EXTRAIT DU DOCUMENT:
○ ○ ○ ○ ○

Cette exigence s’étend à l’espace scénique. Jean-Pierre Terracol parle d’« écrin naturel », de « vrai théâtre », de salles qui favorisent la proximité et la qualité d’écoute. De retour dans un lieu « digne de ce nom », rien n’est décoratif ni illustratif « pour faire bien ». L’aspect visuel doit être réaliste, confortable et vrai. « Chaque élément présent sur scène doit avoir son utilité et un sens », soutenu par une régie précise ; tout effet gratuit est écarté. La scénographie n’est pas une signature tapageuse : elle éclaire l’histoire. De même, « toute caricature » et toute tentation « racoleuse » sont bannies, au profit d’une lisibilité du récit et d’un rapport direct à l’attention du spectateur.

Car le public n’est pas un simple témoin : dans une salle qui « a une âme », des habitués « à l’aise et en sécurité » deviennent des partenaires de jeu. Jean-Pierre Terracol parle volontiers de « complice » et même de « double » du personnage. Ce dialogue sensible, fondé sur une scénographie signifiante et une régie au cordeau, vise un « moment de vrai » : une secousse soudaine qui bouscule le spectateur désabusé et réveille son attention. Souvent, c’est à la Première que naît ce choc, la « meilleure des récompenses », lorsque la représentation trouve d’emblée son point d’équilibre entre l’acteur, l’espace et la salle.

Ce travail n’a rien d’une entreprise solitaire. La cohésion d’une troupe et la confiance réciproque permettent d’« oublier » l’artifice, de faire place à la vie du plateau. Mais la mise en scène reste une écriture : « c’est notre sensibilité qui détermine notre travail de recherche de sens ». D’où l’importance d’un temps préparatoire, mené avec l’assistant·e, pour relier les intentions, organiser les transitions, et nourrir l’identification des comédiens à leurs rôles. Surprendre, oui, mais sans jamais se détourner du cœur : « l’art du vivant ». Les mots ne suffisent pas ; ils demandent des « éléments de chair et de sensibilité » pour advenir. C’est le plateau qui tranche, corrige, ajuste, révèle.

○ ○ ○ ○ ○

CONSIGNE 1:
Renvoyez sans la moindre modification les entrées, en partant du début des entrées et en terminant par la ligne qui contient « pyautogui.click(x=936, y=440) », ces deux bornes comprises.

○ ○ ○ ○ ○

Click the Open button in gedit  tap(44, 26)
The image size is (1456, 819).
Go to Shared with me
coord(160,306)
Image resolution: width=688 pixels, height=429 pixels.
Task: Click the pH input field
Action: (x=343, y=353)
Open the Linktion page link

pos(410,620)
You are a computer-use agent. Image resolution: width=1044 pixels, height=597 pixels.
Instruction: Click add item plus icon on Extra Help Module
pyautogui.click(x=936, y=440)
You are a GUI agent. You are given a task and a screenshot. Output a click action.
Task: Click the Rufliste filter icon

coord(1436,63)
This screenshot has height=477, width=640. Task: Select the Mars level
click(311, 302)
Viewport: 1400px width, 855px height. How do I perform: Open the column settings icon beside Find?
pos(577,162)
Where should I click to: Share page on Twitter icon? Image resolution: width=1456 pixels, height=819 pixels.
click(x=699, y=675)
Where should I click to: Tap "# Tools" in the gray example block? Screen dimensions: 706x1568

○ ○ ○ ○ ○

CONSIGNE 2:
D'après l'extrait sur la mise en scène, lors de quelle représentation naît souvent le choc que Jean-Pierre Terracol appelle la « meilleure des récompenses » ?

RÉSULTAT 1:
Click the Open button in gedit  tap(44, 26)
The image size is (1456, 819).
Go to Shared with me
coord(160,306)
Image resolution: width=688 pixels, height=429 pixels.
Task: Click the pH input field
Action: (x=343, y=353)
Open the Linktion page link

pos(410,620)
You are a computer-use agent. Image resolution: width=1044 pixels, height=597 pixels.
Instruction: Click add item plus icon on Extra Help Module
pyautogui.click(x=936, y=440)

RÉSULTAT 2:
Ce choc naît souvent à la Première.